→ Texte fourni

Pour pouvoir effectuer cette formation, les deux EMT ont dû être évaluées au niveau de leurs compétences en informatique, mais aussi au niveau de leur capacité de concentration, de mémorisation et bien sûr de leurs aptitudes tactiles. Quant aux formateurs, Martial Robellaz et Guillermina Chaillou, ils ont dû être formés intégralement à la méthode discovering hands en Allemagne.
Durant la partie théorique de la formation, les participantes ont dû intégrer des notions d’anatomie, de physiologie, de gynécologie et de sénologie. Elles ont également dû apprendre comment le système de santé suisse fonctionne, suivre une formation aux premiers secours et aborder les domaines de la prévention des infections, de la communication et du travail en équipe. Dans la partie pratique, elles se sont entraînées à conduire une anamnèse, complétée sur leur ordinateur, palper les ganglions lymphatiques, coller 5 des bandes graduées en centimètres en braille (d’une bande sternale, de deux bandes mammaires et de deux bandes latérales), nécessaires à l’examen de palpation et exercer les mouvements de palpation par centimètre en trois profondeurs selon la méthode discovering hands.
Cet examen se déroule sur une période d’environ 60 minutes, de façon autonome.
« Notre toucher, c’est nos yeux »
Cette méthode tactile est complémentaire à toute autre méthode de dépistage. Elle est plus détaillée que la palpation effectuée par le médecin. Si les EMT trouvent une masse lors d’un dépistage, elles le notent grâce à une bande graduée, puis discutent des résultats avec le médecin qui va les vérifier et annoncer à la patiente. « Notre toucher c’est nos yeux », explique Suzanne, participante à la première volée de formation à Genève. Quasi aveugle des deux yeux, Suzanne raconte qu’elle n’a globalement pas une vue d’ensemble, mais qu’elle peut se vanter d’être plus efficace avec ses doigts lorsqu’il s’agit de « voir » les détails. « Je suis également plus attentive au son de la voix des patientes, je peux facilement déceler si une personne est angoissée ou à l’aise. » Marzia, autre participante, aveugle depuis l’âge de 5 ans, explique que cette opportunité lui permettra enfin d’avoir un travail. Certes, elle connaît la ligne braille depuis l’enfance, a des compétences tactiles très développées, mais le chemin de cette formation n’a pas été toujours facile. Souvent elle a dû avoir recours à des dessins en relief pour comprendre certaines formes de l’anatomie.

→ Consignes de l'exercice
1) D'après le texte fourni, combien de temps dure l'examen de palpation ?
2) Recopiez le passage du texte fourni qui va de « Durant la partie » à « méthode discovering hands. ».
3) Selon le texte fourni, quelles notions les participantes ont-elles dû intégrer durant la partie théorique de la formation, juste avant l'apprentissage du fonctionnement du système de santé suisse ?

→ Les données

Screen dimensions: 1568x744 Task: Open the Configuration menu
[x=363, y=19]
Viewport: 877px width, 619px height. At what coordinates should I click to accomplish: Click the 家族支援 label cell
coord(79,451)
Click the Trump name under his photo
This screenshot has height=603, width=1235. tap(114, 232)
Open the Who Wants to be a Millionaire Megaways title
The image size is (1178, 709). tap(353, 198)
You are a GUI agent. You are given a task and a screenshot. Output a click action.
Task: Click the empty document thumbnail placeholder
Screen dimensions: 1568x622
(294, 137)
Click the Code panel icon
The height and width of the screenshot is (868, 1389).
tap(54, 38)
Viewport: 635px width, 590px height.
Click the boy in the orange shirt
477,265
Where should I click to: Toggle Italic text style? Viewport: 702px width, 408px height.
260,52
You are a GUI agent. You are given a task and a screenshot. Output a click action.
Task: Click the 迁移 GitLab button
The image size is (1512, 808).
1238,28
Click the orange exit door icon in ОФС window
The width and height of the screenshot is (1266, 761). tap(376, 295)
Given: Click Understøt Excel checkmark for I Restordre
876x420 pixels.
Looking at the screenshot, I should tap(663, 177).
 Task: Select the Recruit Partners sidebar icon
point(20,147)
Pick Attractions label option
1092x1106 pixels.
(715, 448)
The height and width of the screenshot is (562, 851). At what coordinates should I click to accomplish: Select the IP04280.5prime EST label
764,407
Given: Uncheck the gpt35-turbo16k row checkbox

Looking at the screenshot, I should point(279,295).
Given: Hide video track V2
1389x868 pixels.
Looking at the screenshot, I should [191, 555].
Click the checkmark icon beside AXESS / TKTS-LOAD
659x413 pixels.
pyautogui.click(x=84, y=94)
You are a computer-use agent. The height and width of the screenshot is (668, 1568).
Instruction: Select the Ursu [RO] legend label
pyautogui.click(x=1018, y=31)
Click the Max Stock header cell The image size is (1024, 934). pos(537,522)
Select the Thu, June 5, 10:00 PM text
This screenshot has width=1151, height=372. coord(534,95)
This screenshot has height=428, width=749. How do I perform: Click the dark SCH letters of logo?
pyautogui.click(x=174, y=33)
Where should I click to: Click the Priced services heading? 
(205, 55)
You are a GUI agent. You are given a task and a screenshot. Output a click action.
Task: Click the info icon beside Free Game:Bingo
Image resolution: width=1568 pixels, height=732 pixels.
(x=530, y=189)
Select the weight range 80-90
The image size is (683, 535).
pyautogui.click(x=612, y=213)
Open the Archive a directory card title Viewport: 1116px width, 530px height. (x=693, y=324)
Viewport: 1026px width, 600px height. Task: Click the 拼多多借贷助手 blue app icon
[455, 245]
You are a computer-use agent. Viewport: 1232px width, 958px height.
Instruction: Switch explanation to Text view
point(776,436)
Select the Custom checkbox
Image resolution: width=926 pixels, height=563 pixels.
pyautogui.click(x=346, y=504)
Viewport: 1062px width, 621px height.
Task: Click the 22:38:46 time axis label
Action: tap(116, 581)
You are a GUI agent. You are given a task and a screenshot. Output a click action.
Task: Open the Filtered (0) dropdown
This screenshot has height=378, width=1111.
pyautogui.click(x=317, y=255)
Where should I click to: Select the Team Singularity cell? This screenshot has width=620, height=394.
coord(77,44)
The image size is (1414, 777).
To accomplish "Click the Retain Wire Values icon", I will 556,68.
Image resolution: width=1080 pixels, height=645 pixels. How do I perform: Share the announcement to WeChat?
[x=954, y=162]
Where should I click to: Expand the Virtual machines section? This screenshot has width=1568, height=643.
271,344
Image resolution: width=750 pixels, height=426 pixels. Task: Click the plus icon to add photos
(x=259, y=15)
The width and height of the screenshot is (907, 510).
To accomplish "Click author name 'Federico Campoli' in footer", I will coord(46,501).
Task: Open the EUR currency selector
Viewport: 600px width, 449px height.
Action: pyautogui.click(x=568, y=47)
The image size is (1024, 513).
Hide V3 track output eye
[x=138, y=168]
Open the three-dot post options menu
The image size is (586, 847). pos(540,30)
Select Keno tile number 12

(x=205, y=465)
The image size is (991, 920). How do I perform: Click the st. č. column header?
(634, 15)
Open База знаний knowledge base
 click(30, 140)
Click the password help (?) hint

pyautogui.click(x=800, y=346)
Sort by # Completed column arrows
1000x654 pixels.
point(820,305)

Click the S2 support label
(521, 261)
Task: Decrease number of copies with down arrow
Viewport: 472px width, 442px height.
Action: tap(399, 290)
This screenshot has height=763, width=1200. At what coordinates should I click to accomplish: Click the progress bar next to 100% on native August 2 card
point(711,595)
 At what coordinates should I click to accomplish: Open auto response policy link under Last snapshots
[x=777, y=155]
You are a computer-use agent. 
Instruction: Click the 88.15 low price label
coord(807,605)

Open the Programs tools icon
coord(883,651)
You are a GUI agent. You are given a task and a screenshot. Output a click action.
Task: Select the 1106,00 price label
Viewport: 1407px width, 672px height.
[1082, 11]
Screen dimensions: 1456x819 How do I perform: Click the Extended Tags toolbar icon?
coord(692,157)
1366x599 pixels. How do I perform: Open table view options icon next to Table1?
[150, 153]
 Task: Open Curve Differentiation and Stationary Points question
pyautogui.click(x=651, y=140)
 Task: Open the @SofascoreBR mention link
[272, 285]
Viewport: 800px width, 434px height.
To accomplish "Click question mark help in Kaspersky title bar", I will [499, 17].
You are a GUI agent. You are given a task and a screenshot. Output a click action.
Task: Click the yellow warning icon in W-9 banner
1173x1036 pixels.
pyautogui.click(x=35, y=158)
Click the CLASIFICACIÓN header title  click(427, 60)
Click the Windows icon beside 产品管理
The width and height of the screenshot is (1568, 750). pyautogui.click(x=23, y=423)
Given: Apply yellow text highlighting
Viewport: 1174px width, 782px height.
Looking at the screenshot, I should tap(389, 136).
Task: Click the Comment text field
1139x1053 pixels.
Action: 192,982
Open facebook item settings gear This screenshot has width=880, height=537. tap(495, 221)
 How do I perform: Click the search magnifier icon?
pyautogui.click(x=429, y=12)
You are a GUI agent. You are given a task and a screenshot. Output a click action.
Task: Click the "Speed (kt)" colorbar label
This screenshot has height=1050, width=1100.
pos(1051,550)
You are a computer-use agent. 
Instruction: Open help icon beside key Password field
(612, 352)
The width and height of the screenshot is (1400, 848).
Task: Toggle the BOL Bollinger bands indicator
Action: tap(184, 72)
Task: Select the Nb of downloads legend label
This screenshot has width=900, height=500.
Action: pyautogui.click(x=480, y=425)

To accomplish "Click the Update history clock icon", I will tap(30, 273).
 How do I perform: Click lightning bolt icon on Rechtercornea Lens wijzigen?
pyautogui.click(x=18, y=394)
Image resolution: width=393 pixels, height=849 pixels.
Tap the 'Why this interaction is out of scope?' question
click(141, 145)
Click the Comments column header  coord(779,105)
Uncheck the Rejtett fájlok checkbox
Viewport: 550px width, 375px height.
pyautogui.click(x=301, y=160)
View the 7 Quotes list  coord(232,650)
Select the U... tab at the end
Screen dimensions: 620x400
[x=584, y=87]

→ Réponses par tâche
1) Il dure environ 60 minutes et se déroule de façon autonome.

2)
Durant la partie théorique de la formation, les participantes ont dû intégrer des notions d’anatomie, de physiologie, de gynécologie et de sénologie. Elles ont également dû apprendre comment le système de santé suisse fonctionne, suivre une formation aux premiers secours et aborder les domaines de la prévention des infections, de la communication et du travail en équipe. Dans la partie pratique, elles se sont entraînées à conduire une anamnèse, complétée sur leur ordinateur, palper les ganglions lymphatiques, coller 5 des bandes graduées en centimètres en braille (d’une bande sternale, de deux bandes mammaires et de deux bandes latérales), nécessaires à l’examen de palpation et exercer les mouvements de palpation par centimètre en trois profondeurs selon la méthode discovering hands.

3) Anatomie, physiologie, gynécologie, sénologie